About the Lincoln Private Market Index & Lincoln Senior Debt Index

The Lincoln PMI is the only index that tracks changes in the enterprise value of U.S. privately held companies — primarily those owned by private equity (PE) firms. With the Lincoln PMI, PE firms and other investors can benchmark private companies’ performance against their peers and the public markets.

This index is differentiated from other indices as it (1) tracks enterprise values of private companies over time, (2) is based on valuations rather than executive surveys and (3) covers a wide sampling of companies across a range of PE firms’ portfolios.

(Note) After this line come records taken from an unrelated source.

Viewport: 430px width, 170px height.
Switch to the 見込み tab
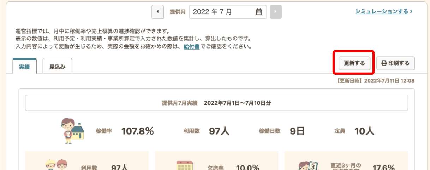tap(57, 67)
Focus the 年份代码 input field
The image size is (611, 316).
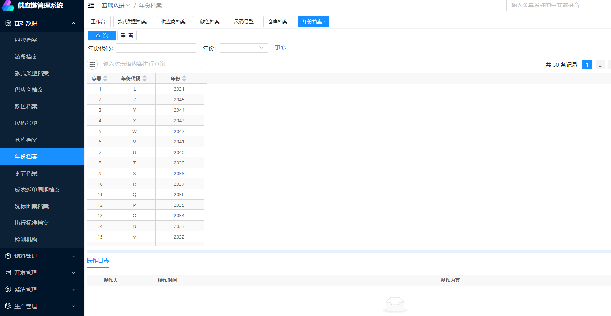[x=156, y=48]
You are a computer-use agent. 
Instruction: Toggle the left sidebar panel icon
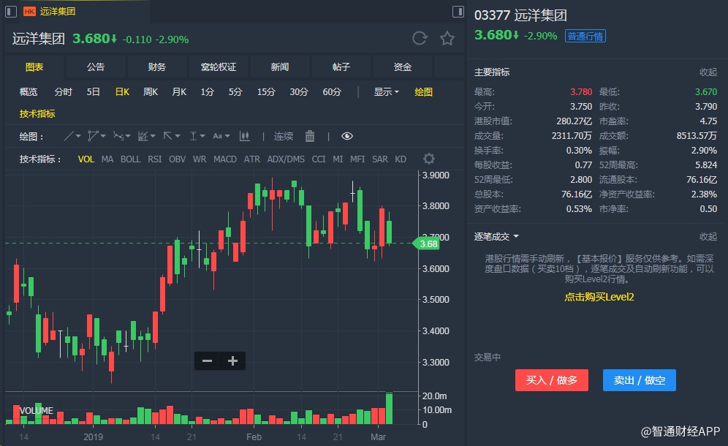pyautogui.click(x=458, y=11)
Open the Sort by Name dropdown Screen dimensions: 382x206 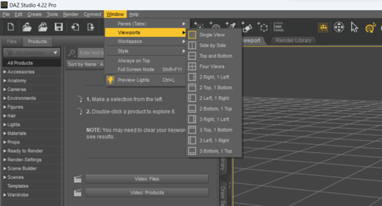pyautogui.click(x=85, y=64)
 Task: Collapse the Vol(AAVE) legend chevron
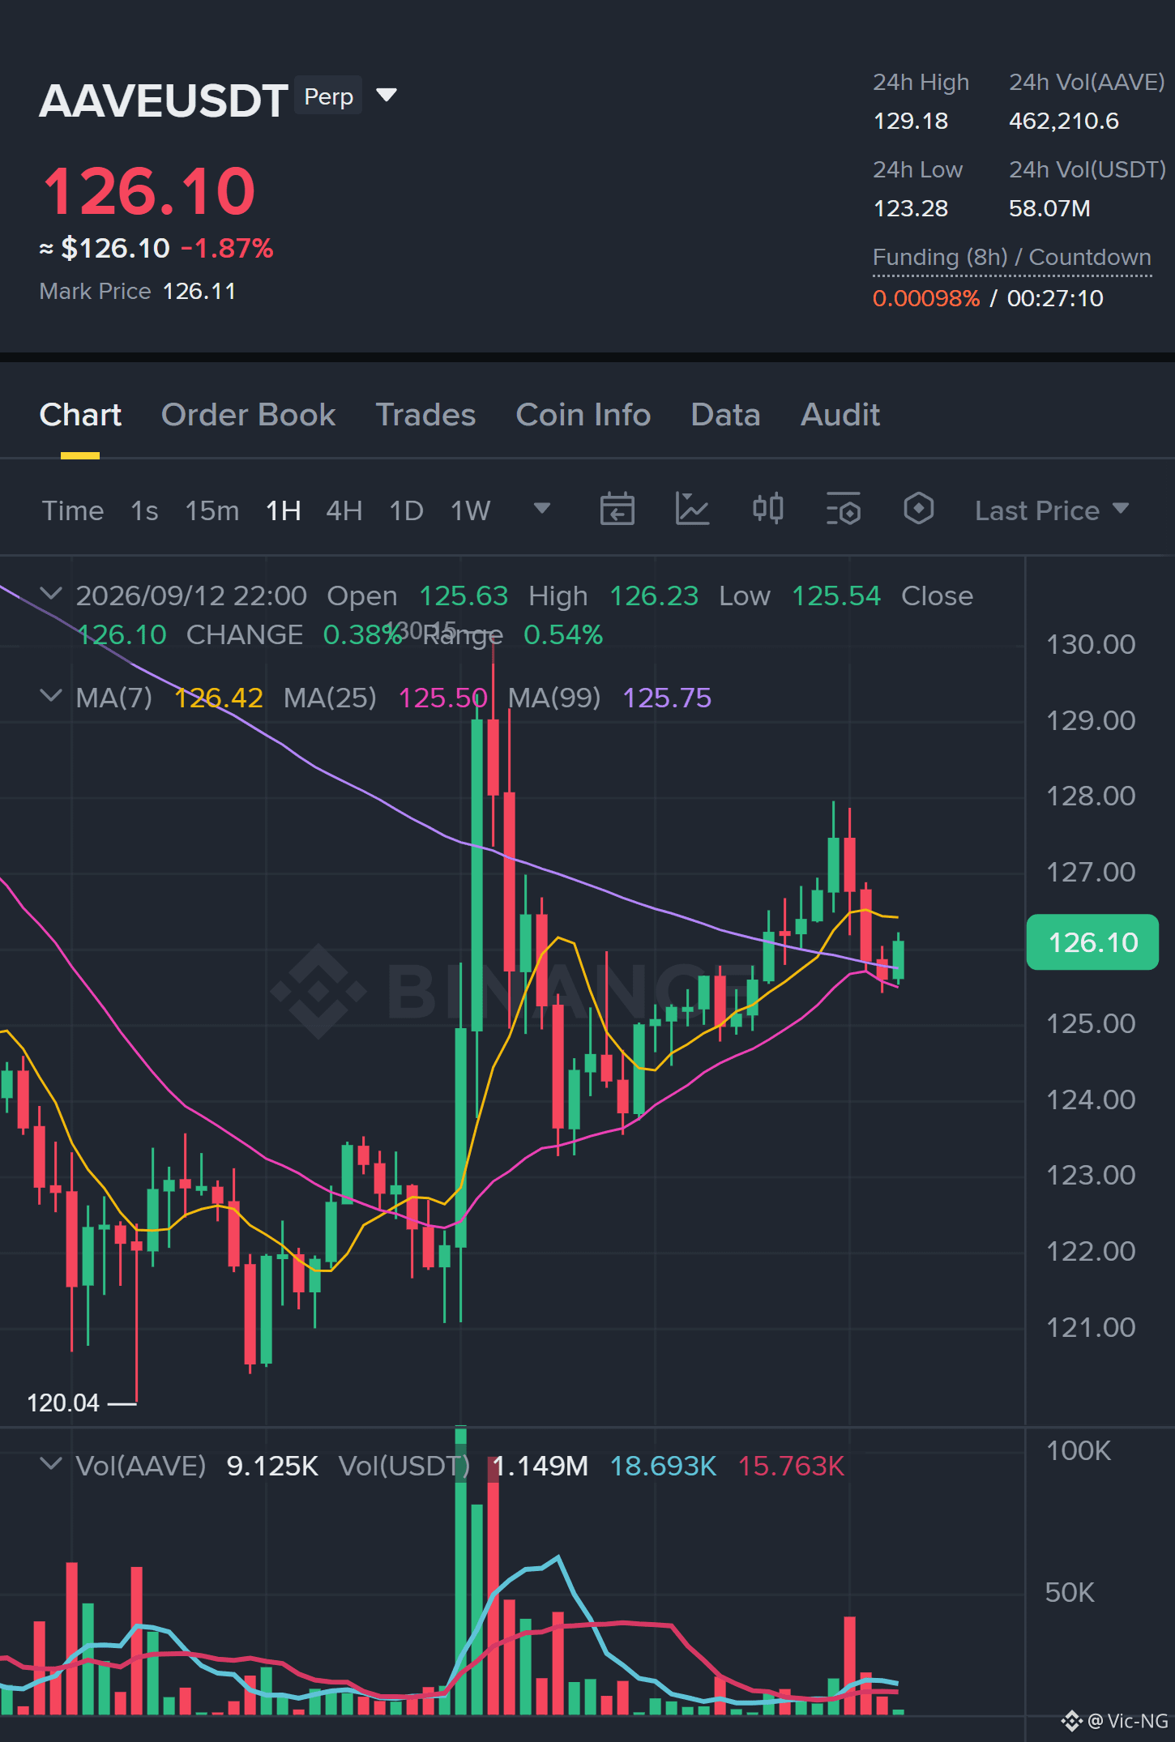[x=51, y=1464]
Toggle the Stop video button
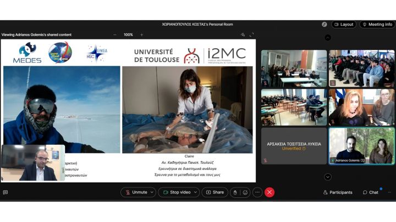396x222 pixels. pos(175,192)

The Lincoln PMI seeks to measure the variation in private companies’ enterprise values by analyzing the aggregate change in company earnings as well as the prevailing market multiples for approximately 450 private companies, each generating less than $100 million in annual earnings. The index is calculated using anonymized data on an aggregated basis by Lincoln’s Valuations & Opinions Group, which has distinctive insights into the financial performance of thousands of portfolio investments of financial sponsors, business development companies and private debt funds.

The methodology was determined by Lincoln in collaboration with Professors Steven Kaplan and Michael Minnis of the University of Chicago Booth School of Business. While other indices track changes to a company’s revenue or earnings, the Lincoln PMI is different in that it tracks the total value of these companies. Significantly, the large number of private companies used to create the Lincoln PMI helps ensure that the confidentiality of all company-specific information used in the index is maintained.

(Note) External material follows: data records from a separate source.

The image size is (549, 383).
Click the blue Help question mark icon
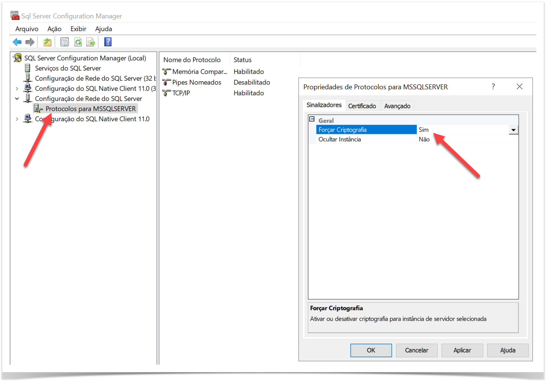pos(108,42)
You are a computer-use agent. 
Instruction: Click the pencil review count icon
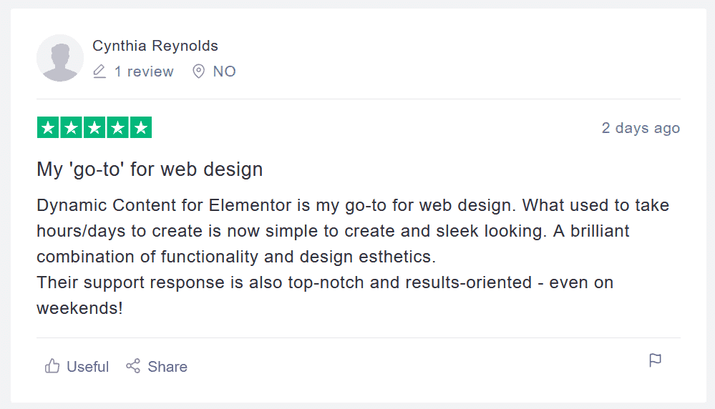tap(99, 72)
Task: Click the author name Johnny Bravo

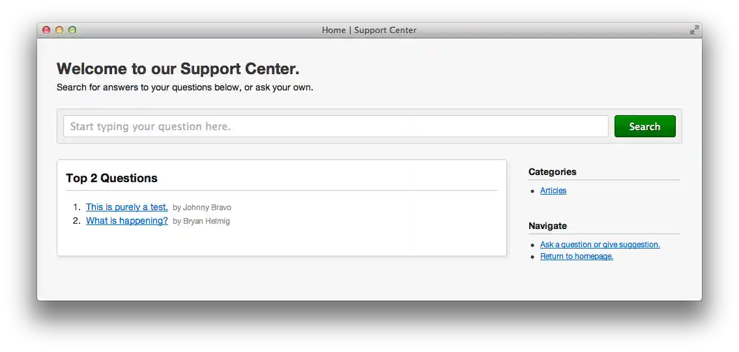Action: coord(207,208)
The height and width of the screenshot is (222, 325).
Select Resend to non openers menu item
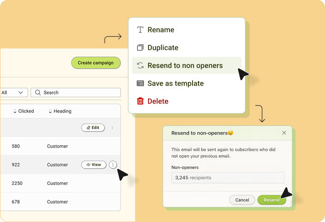point(185,66)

Further, in 2020, Lincoln launched the LSDI which provides insight into the direct lending market as a fair value index tracking the total return, price, spread and yield to maturity of direct lending securities. The index is developed using much of the same data as the Lincoln PMI and the methodology was determined by Lincoln in collaboration with Professor Pietro Veronesi of the University of Chicago Booth School of Business.

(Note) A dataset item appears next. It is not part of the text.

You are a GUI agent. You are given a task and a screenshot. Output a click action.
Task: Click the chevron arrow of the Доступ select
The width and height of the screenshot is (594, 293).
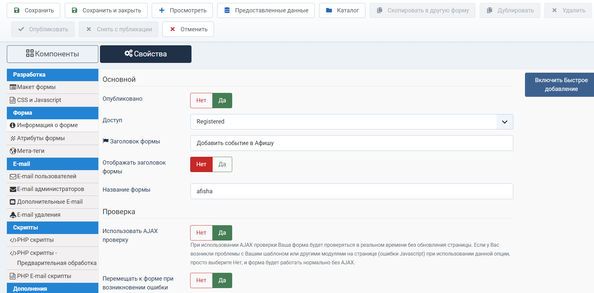pyautogui.click(x=504, y=122)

For more information, visit An Overview of the Lincoln Private Market Index.

 


 

Important Disclosure

The Lincoln Private Market Index is an informational indicator only and does not constitute investment advice or an offer to sell or a solicitation to buy any security. It is not possible to directly invest in the Lincoln Private Market Index. Some of the statements above contain opinions based upon certain assumptions regarding the data used to create the Lincoln Private Market Index, and these opinions and assumptions may prove incorrect. Actual results could vary materially from those implied or expressed in such statements for any reason. The Lincoln Private Market Index has been created on the basis of information provided by third-party sources that are believed to be reliable, but Lincoln International has not conducted an independent verification of such information. Lincoln International makes no warranty or representation as to the accuracy or completeness of such third-party information.